→ **What this task involves**
Every entry must be given again exactly. Include no pictures.

→ **Entries supplied**
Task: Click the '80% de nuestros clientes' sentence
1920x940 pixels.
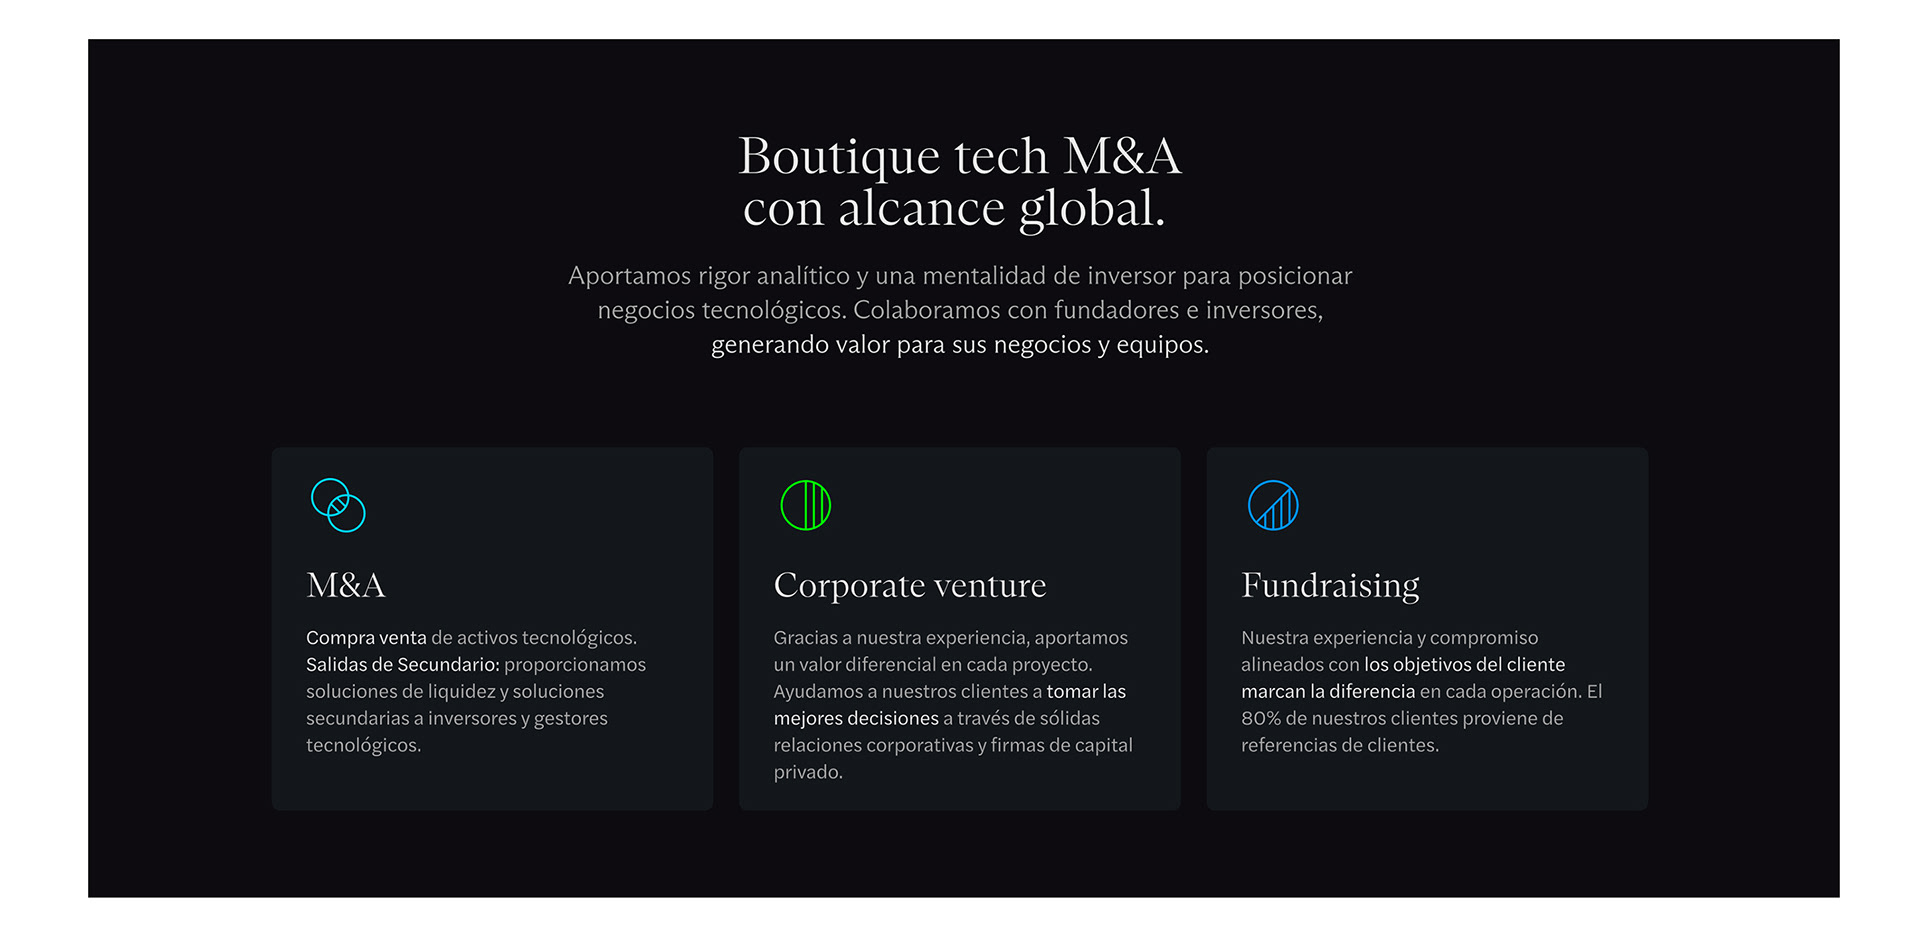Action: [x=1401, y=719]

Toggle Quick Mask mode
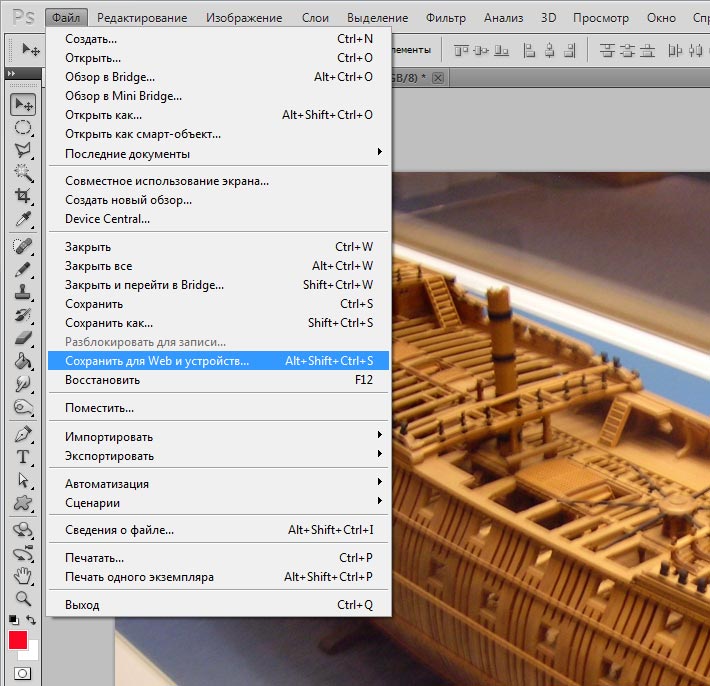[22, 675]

→ **Expected answer**
Task: Click the '80% de nuestros clientes' sentence
1920x940 pixels.
Action: [x=1401, y=719]

Toggle Quick Mask mode
[22, 675]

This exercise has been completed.